What would I have it with, is the first thing on my mind when I taste a wine, and during the presentation of five new wines of the Benvenuti winery near Motovun, I couldn’t shake the idea of barbecue. Maybe it was the first wine on offer. The 2017 Rose is no light wine made for sipping in hot days and warm evenings, but a firm and full Teran whose taste is dominated by dryness.
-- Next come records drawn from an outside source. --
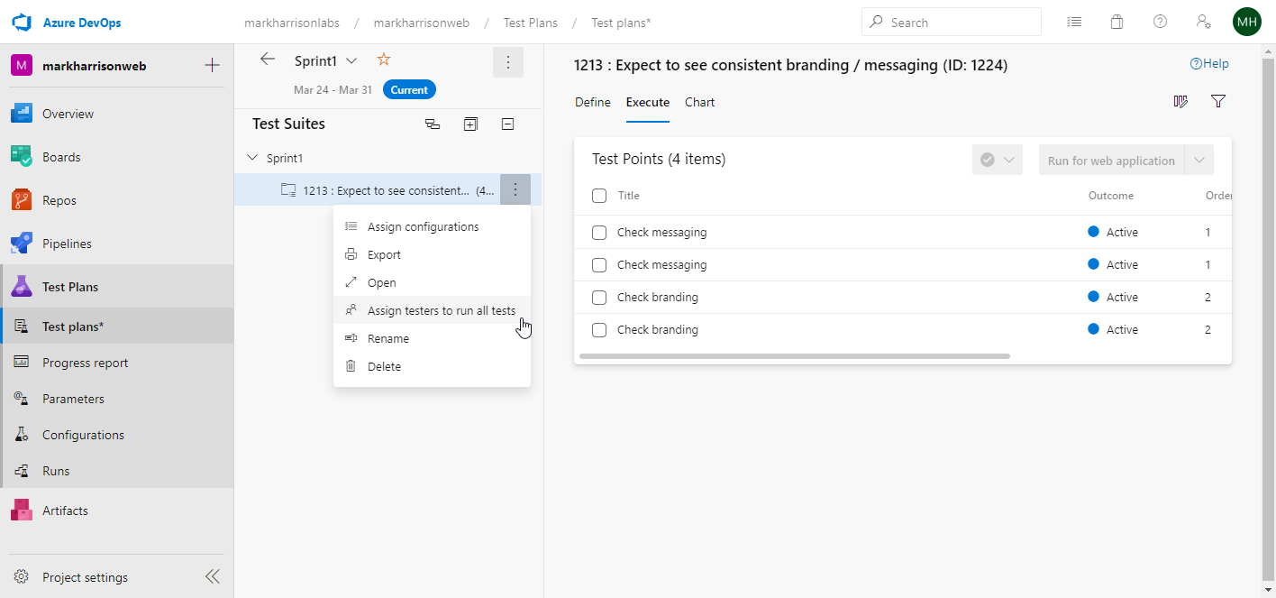Image resolution: width=1276 pixels, height=598 pixels.
Task: Open the Run for web application dropdown arrow
Action: coord(1199,161)
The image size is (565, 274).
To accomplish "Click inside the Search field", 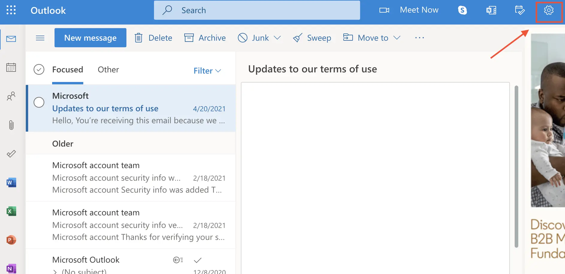I will pos(257,10).
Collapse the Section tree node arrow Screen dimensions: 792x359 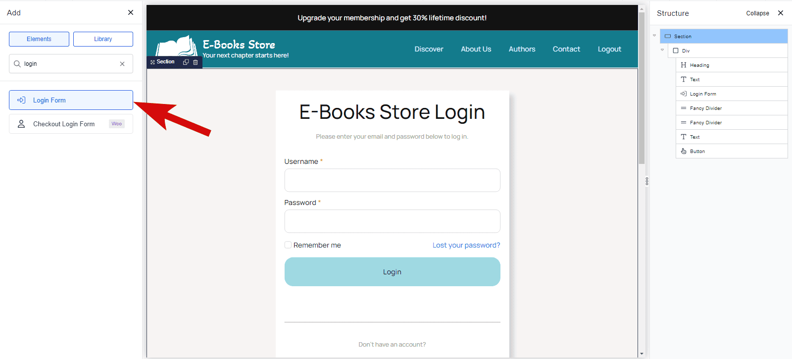654,36
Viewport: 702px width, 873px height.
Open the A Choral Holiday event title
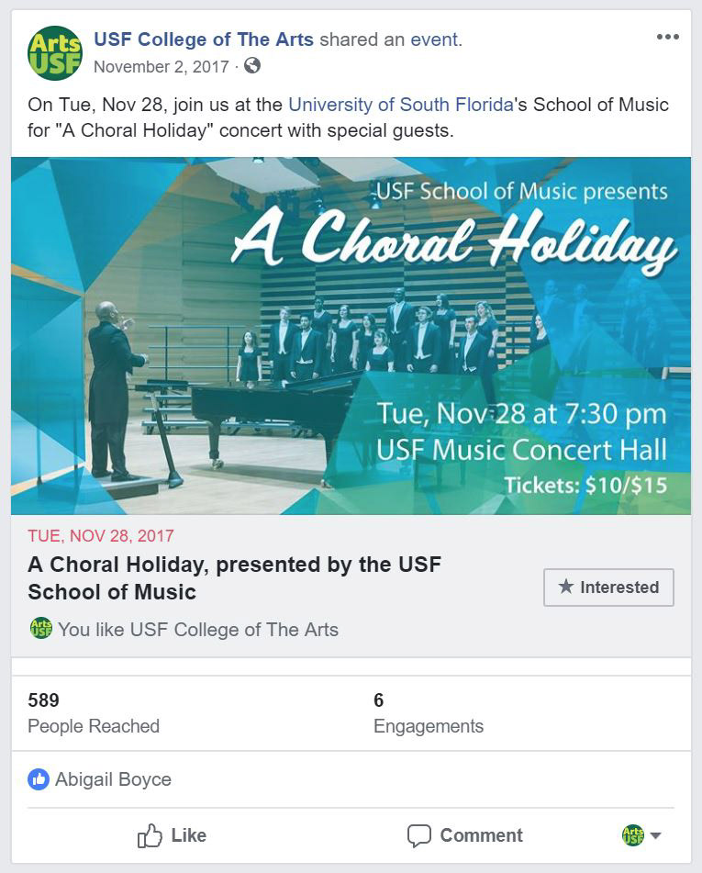[234, 578]
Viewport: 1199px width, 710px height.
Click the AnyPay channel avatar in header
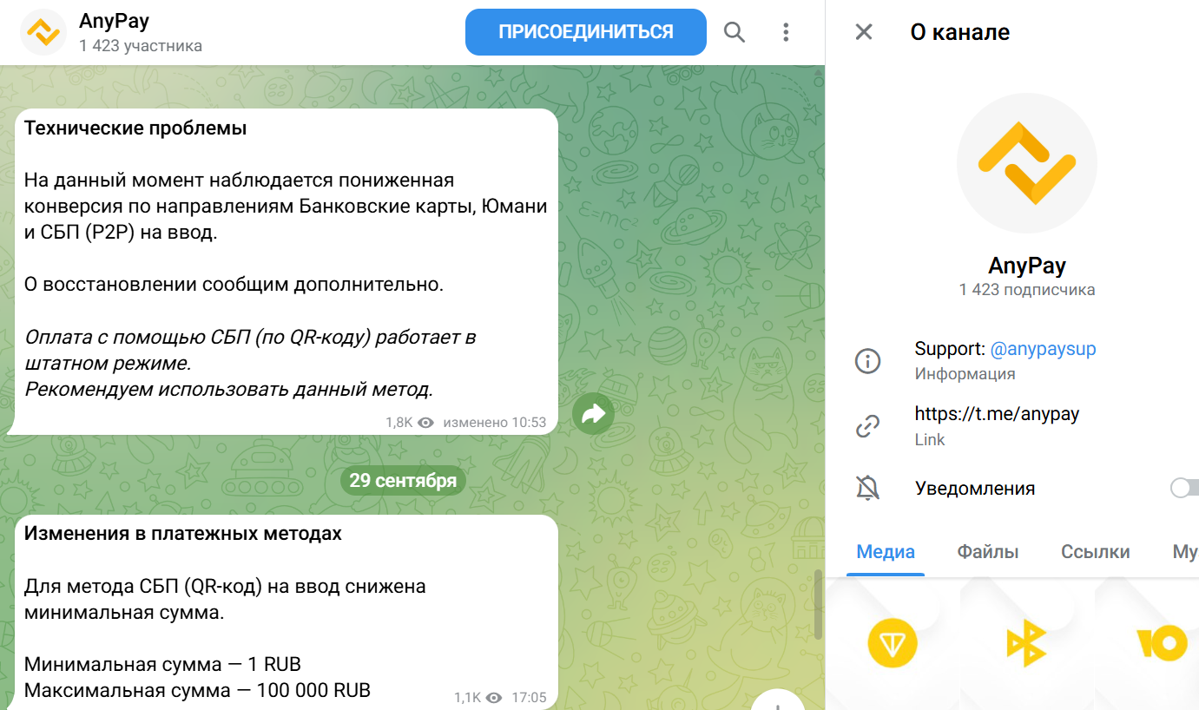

It is hard to describe this impression and there are few wines which offer it, with the only common denominator being that they’re exceptional. The Benvenuti Rose 2017 also has a lovely fruitiness, which rounds off and somewhat softens the sharp dryness, with my first sip creating an image of a steak from a large amberjack of five kilograms or more and up to 30. The steak in my head was grilled so that the meat did not turn completely white but remained a light reddish color, softer than the color of the wine. Amberjack’s meat is almost like tuna’s, but lighter, less intense in taste, but fattier. An amberjack steak’s shape reminds of a T-bone steak, but the middle bone looks more like a small X than a large T.
A true T-bone steak, beef meat from the back with a portion of the spine and fillet, would have good company from the Caldierosso. The name means “red from Kaldir,” and the Benvenuti family makes this wine from equal shares of Terna, Merlot, Malbec and Tempranillo. They chose the varieties for this wine on purpose, planted them in 2010 at around 300 meters above sea level and last year presented the first harvest from 2015. The market will now see the 2016 edition. Each variety was vinified on its own as the grapes ripen at different times. The wine reminds of Crianza, a mark of ripeness on wine labels from the Spanish Rioja region, meaning it was aged for two years.
Crianzas in Rioja are juicier, softer and more drinkable wines than Riservas, which need to be three years old, and in the Benvenuti winery its role would be played by the pure Teran. It was not presented in Vinodol as we already known the 2015 well, and 2016 is not ready yet, but this is a wine for the best red meats, and if Caldierosso is for drinking, ripe Terans by the Benvenutis are to be enjoyed in only special occasions.
Between the Rose and Cladierosso came two Malvazijas, and they also could not get the barbecue off my mind. The first was the Malvazija 2017, a classic wine by this family, which is each year among the best in Istria. It is refreshing, as is fitting for its youth, but it has fullness, simply asking for zucchini, eggplant, tomatoes and asparagus from the grill with a bit of fresh cheese, curd or mozzarella placed on them just before taking them off the fire. The young Malvazija was followed by the ripe one, whose name is Anno Domini 2016. It was macerated for two weeks, spent two years in oak barrels and is an excellent date for shells such as escallops or fine grilled white fish.
The confusion in this story came from the colors of the wines served at the presentation, so let’s clear up the desired sequence: begin with the Malvazija 2017 and vegetables, continue with Anno Domini Malvazija 2016 with shells or white fish. As the wines get darker, so do the wines: next is Rose 2017 and the amberjack, followed by Caldierosso with beef. The fifth presented wine was the sweet Muškat San Salvatore 2013. From the grill, it would go well with dry figs rolled into a thin bacon slab which was sprinkled with a ripe hard cheese while still hot.
This daydreaming of a barbecue does not in the least diminish the excellent choice of dishes prepared in Vinodol by Zdravko Tomšić. He served beef tartar with the Rose, Adriatic ceviche with the young Malvazija - freshly marinated fish with asparagus, a mushroom and smoked duck breast risotto with the Anno Domini, and lamb shank in a thyme sauce with the Caldierosso. We loved it.